Study of Copper Isotope in Head and Neck Cancer

The distribution of stable (non-radioactive) isotopes in living organisms is increasingly studied, in particular the zinc (Zn), copper (Cu) and iron (Fe), not only in primitive organisms, but also in mammals. The scientific community shows a growing interest in the study of the isotopic distribution of Cu in humans: this distribution can vary according to gender or nutrition. Concerning pathology, the isotopic distribution of Cu seems interesting in Wilson's disease or in cirrhosis. Additionally, a promising area of study focuses on the role of Cu in cancerous tumors, neoangiogenesis, the mechanisms of free radicals reduction and signaling pathways. Head and neck cancers are sensitive to platinum salts.

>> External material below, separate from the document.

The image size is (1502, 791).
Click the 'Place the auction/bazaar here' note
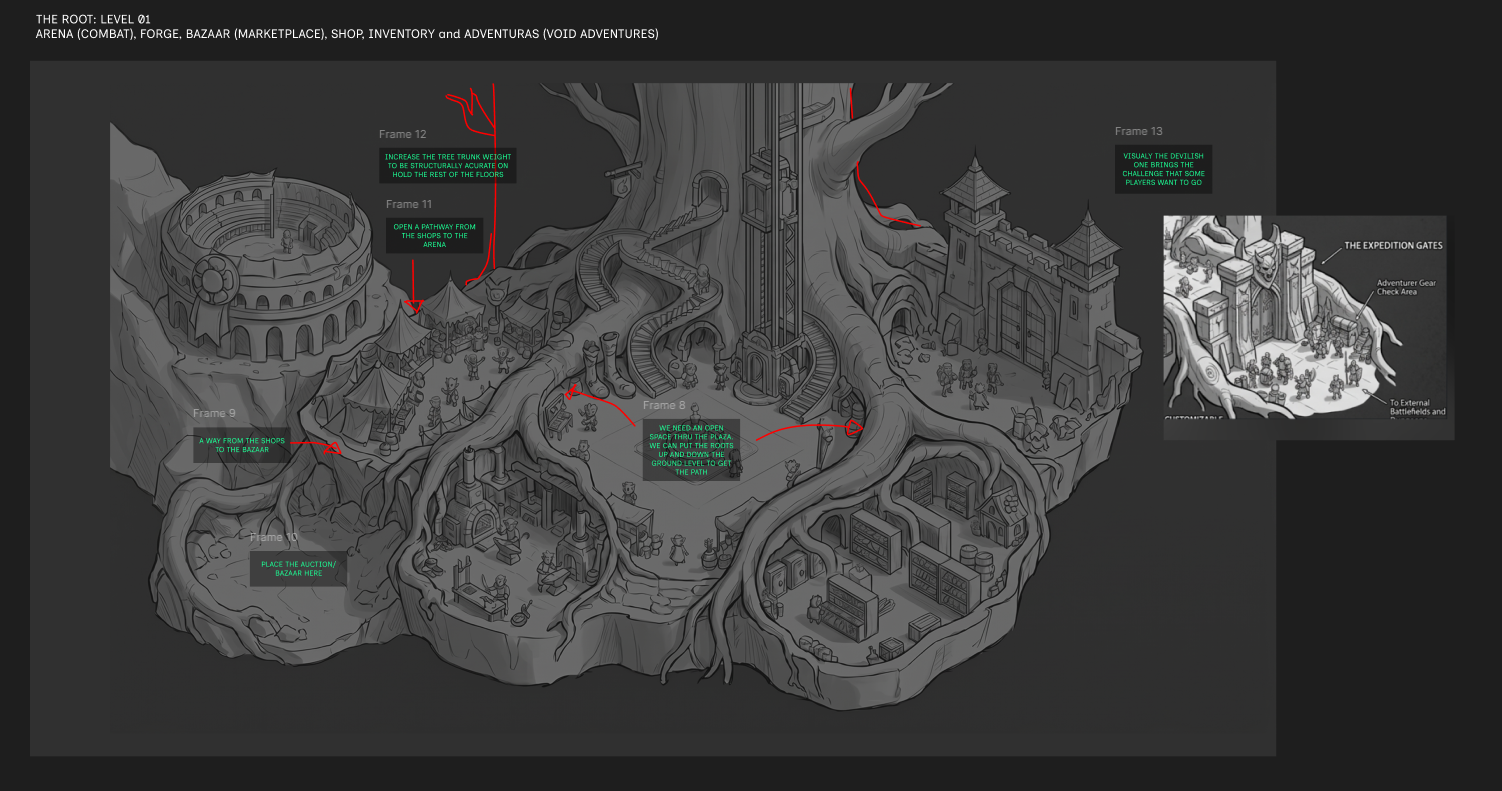click(299, 569)
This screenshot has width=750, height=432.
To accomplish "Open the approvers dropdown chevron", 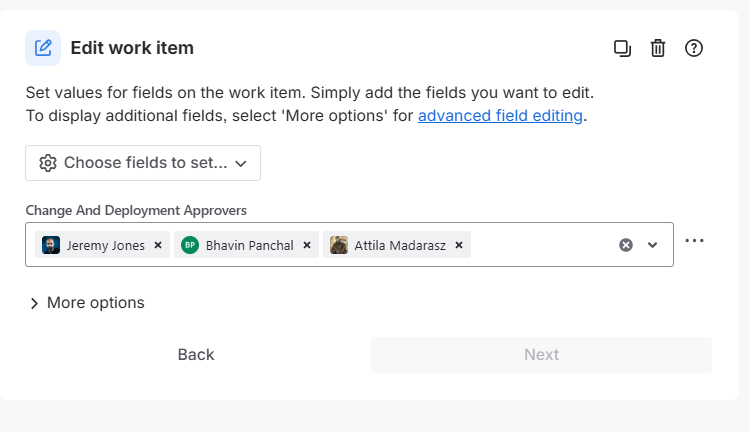I will [x=653, y=245].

Links between platinum and Cu are important: platinum penetrates into the cell through a Cu receptor, it interacts with the regulation mechanisms of Cu and platinum. Preliminary studies suggest a variation of the measurable isotopic distribution of Zn in patients with breast tumor and of Cu in patients presenting breast as well as colorectal tumors. The Larner et al. study suggest a promising role of Zn in breast cancer, indeed, results highlight a variation of distribution of Zn in 10 breast tumors. Concerning the study of Télouk et al. on 8 patients presenting colorectal tumors and 20 patients presenting breast tumors, results are in favor of an increase of mortality when Cu 65 is decreased in the serum and the isotopic modifications happen earlier than usual modifications of biochemical tumor markers such as: carbohydrate antigen (CA) 19.9, Carcinoma Antigen (CA) 15.3, Carcinoembryonic antigen (CEA). Currently, there is no information about the distribution of the stable isotopes of Cu in head and neck tumors. The objective of the study is to determine if the distribution of 65Cu / 63Cu is modified in tumoral tissues compared to healthy tissues. The isotopic distribution of the Cu in 2 tumor types, head and neck tumors and lymphomas, will be also investigated in order to determine if this distribution is specific of a tumor type or not. In case of positivity of this variation, the prognostic interest of these parameters will be evaluated.